:: INSTRUCTIONS TO FOLLOW ::
Copy every line of the listing below word for word.

[Entries for locating text and elements]
----

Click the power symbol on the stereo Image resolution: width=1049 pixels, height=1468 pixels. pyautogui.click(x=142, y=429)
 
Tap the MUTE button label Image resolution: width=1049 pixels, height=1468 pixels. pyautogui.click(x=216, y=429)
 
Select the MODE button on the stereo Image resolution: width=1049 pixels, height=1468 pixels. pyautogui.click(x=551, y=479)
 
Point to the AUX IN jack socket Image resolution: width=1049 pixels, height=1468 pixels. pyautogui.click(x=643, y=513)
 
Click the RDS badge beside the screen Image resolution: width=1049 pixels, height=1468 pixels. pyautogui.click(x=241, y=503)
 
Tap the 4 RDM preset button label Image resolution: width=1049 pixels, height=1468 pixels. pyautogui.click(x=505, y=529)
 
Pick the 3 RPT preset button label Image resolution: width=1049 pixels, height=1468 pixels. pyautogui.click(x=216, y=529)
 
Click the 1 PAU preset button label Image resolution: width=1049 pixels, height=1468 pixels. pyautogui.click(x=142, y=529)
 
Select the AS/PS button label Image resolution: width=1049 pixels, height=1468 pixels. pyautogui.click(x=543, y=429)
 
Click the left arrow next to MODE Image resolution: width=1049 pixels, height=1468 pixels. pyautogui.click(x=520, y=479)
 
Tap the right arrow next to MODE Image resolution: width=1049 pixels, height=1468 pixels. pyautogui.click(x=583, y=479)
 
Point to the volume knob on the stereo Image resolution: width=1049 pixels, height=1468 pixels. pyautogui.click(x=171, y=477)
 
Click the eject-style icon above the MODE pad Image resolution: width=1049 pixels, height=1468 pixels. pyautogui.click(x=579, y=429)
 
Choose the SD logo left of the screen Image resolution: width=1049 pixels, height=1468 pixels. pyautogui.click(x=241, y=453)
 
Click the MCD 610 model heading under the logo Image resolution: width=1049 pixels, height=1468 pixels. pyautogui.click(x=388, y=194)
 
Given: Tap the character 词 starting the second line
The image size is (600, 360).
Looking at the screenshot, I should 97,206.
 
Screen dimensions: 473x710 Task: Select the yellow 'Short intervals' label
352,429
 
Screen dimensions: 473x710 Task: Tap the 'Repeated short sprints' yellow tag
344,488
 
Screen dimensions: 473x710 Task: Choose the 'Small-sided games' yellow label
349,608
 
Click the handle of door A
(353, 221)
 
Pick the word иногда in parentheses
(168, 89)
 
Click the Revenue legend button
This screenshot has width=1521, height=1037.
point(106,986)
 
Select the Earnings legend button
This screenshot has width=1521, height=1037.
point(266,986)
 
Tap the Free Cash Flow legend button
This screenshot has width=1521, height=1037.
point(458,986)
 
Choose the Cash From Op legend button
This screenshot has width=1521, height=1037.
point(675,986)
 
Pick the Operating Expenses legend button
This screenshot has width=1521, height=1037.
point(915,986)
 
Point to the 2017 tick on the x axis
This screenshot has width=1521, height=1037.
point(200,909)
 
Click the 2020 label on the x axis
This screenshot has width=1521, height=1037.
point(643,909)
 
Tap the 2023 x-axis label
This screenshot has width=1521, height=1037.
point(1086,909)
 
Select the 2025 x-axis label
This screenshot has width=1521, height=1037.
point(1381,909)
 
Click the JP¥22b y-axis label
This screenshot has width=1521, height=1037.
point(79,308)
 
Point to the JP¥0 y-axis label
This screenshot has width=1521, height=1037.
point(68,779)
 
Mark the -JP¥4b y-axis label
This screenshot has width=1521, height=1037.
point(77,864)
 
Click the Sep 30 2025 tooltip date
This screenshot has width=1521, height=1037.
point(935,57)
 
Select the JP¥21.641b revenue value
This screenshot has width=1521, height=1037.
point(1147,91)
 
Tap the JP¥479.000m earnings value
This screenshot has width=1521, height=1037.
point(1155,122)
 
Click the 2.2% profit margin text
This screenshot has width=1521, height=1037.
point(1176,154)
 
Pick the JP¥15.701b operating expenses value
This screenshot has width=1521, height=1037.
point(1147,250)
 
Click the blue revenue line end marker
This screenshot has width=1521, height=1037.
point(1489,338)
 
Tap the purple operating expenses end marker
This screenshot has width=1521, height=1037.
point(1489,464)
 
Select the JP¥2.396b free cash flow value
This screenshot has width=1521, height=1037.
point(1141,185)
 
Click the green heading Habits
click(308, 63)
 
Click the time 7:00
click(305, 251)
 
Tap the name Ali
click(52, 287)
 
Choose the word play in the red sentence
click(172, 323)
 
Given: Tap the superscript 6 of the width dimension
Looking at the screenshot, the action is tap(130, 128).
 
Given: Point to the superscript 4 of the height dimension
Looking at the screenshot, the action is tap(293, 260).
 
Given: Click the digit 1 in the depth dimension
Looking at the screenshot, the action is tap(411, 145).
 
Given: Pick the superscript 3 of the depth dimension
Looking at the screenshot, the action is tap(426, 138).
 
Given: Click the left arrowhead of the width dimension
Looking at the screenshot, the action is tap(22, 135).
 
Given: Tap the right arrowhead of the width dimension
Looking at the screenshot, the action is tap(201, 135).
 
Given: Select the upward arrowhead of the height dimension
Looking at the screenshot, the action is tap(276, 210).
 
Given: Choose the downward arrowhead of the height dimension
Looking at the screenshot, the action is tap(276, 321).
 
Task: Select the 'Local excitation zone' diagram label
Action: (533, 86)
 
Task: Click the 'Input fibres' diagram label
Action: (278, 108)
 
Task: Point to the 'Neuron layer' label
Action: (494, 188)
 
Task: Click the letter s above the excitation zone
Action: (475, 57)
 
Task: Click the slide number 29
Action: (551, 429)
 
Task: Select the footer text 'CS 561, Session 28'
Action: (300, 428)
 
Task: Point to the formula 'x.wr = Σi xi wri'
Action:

----

:: TASK OUTPUT ::
Click the power symbol on the stereo Image resolution: width=1049 pixels, height=1468 pixels. pyautogui.click(x=142, y=429)
 
Tap the MUTE button label Image resolution: width=1049 pixels, height=1468 pixels. pyautogui.click(x=216, y=429)
 
Select the MODE button on the stereo Image resolution: width=1049 pixels, height=1468 pixels. pyautogui.click(x=551, y=479)
 
Point to the AUX IN jack socket Image resolution: width=1049 pixels, height=1468 pixels. pyautogui.click(x=643, y=513)
 
Click the RDS badge beside the screen Image resolution: width=1049 pixels, height=1468 pixels. pyautogui.click(x=241, y=503)
 
Tap the 4 RDM preset button label Image resolution: width=1049 pixels, height=1468 pixels. pyautogui.click(x=505, y=529)
 
Pick the 3 RPT preset button label Image resolution: width=1049 pixels, height=1468 pixels. pyautogui.click(x=216, y=529)
 
Click the 1 PAU preset button label Image resolution: width=1049 pixels, height=1468 pixels. pyautogui.click(x=142, y=529)
 
Select the AS/PS button label Image resolution: width=1049 pixels, height=1468 pixels. pyautogui.click(x=543, y=429)
 
Click the left arrow next to MODE Image resolution: width=1049 pixels, height=1468 pixels. pyautogui.click(x=520, y=479)
 
Tap the right arrow next to MODE Image resolution: width=1049 pixels, height=1468 pixels. pyautogui.click(x=583, y=479)
 
Point to the volume knob on the stereo Image resolution: width=1049 pixels, height=1468 pixels. pyautogui.click(x=171, y=477)
 
Click the eject-style icon above the MODE pad Image resolution: width=1049 pixels, height=1468 pixels. pyautogui.click(x=579, y=429)
 
Choose the SD logo left of the screen Image resolution: width=1049 pixels, height=1468 pixels. pyautogui.click(x=241, y=453)
 
Click the MCD 610 model heading under the logo Image resolution: width=1049 pixels, height=1468 pixels. pyautogui.click(x=388, y=194)
 
Given: Tap the character 词 starting the second line
The image size is (600, 360).
Looking at the screenshot, I should 97,206.
 
Screen dimensions: 473x710 Task: Select the yellow 'Short intervals' label
352,429
 
Screen dimensions: 473x710 Task: Tap the 'Repeated short sprints' yellow tag
344,488
 
Screen dimensions: 473x710 Task: Choose the 'Small-sided games' yellow label
349,608
 
Click the handle of door A
(353, 221)
 
Pick the word иногда in parentheses
(168, 89)
 
Click the Revenue legend button
This screenshot has width=1521, height=1037.
point(106,986)
 
Select the Earnings legend button
This screenshot has width=1521, height=1037.
point(266,986)
 
Tap the Free Cash Flow legend button
This screenshot has width=1521, height=1037.
point(458,986)
 
Choose the Cash From Op legend button
This screenshot has width=1521, height=1037.
point(675,986)
 
Pick the Operating Expenses legend button
This screenshot has width=1521, height=1037.
point(915,986)
 
Point to the 2017 tick on the x axis
This screenshot has width=1521, height=1037.
point(200,909)
 
Click the 2020 label on the x axis
This screenshot has width=1521, height=1037.
point(643,909)
 
Tap the 2023 x-axis label
This screenshot has width=1521, height=1037.
point(1086,909)
 
Select the 2025 x-axis label
This screenshot has width=1521, height=1037.
point(1381,909)
 
Click the JP¥22b y-axis label
This screenshot has width=1521, height=1037.
point(79,308)
 
Point to the JP¥0 y-axis label
This screenshot has width=1521, height=1037.
point(68,779)
 
Mark the -JP¥4b y-axis label
This screenshot has width=1521, height=1037.
point(77,864)
 
Click the Sep 30 2025 tooltip date
This screenshot has width=1521, height=1037.
point(935,57)
 
Select the JP¥21.641b revenue value
This screenshot has width=1521, height=1037.
point(1147,91)
 
Tap the JP¥479.000m earnings value
This screenshot has width=1521, height=1037.
point(1155,122)
 
Click the 2.2% profit margin text
This screenshot has width=1521, height=1037.
point(1176,154)
 
Pick the JP¥15.701b operating expenses value
This screenshot has width=1521, height=1037.
point(1147,250)
 
Click the blue revenue line end marker
This screenshot has width=1521, height=1037.
point(1489,338)
 
Tap the purple operating expenses end marker
This screenshot has width=1521, height=1037.
point(1489,464)
 
Select the JP¥2.396b free cash flow value
This screenshot has width=1521, height=1037.
point(1141,185)
 
Click the green heading Habits
click(308, 63)
 
Click the time 7:00
click(305, 251)
 
Tap the name Ali
click(52, 287)
 
Choose the word play in the red sentence
click(172, 323)
 
Given: Tap the superscript 6 of the width dimension
Looking at the screenshot, the action is tap(130, 128).
 
Given: Point to the superscript 4 of the height dimension
Looking at the screenshot, the action is tap(293, 260).
 
Given: Click the digit 1 in the depth dimension
Looking at the screenshot, the action is tap(411, 145).
 
Given: Pick the superscript 3 of the depth dimension
Looking at the screenshot, the action is tap(426, 138).
 
Given: Click the left arrowhead of the width dimension
Looking at the screenshot, the action is tap(22, 135).
 
Given: Tap the right arrowhead of the width dimension
Looking at the screenshot, the action is tap(201, 135).
 
Given: Select the upward arrowhead of the height dimension
Looking at the screenshot, the action is tap(276, 210).
 
Given: Choose the downward arrowhead of the height dimension
Looking at the screenshot, the action is tap(276, 321).
 
Task: Select the 'Local excitation zone' diagram label
Action: (533, 86)
 
Task: Click the 'Input fibres' diagram label
Action: (278, 108)
 
Task: Point to the 'Neuron layer' label
Action: (494, 188)
 
Task: Click the letter s above the excitation zone
Action: (475, 57)
 
Task: Click the slide number 29
Action: (551, 429)
 
Task: Select the footer text 'CS 561, Session 28'
Action: (300, 428)
 
Task: Point to the formula 'x.wr = Σi xi wri'
Action:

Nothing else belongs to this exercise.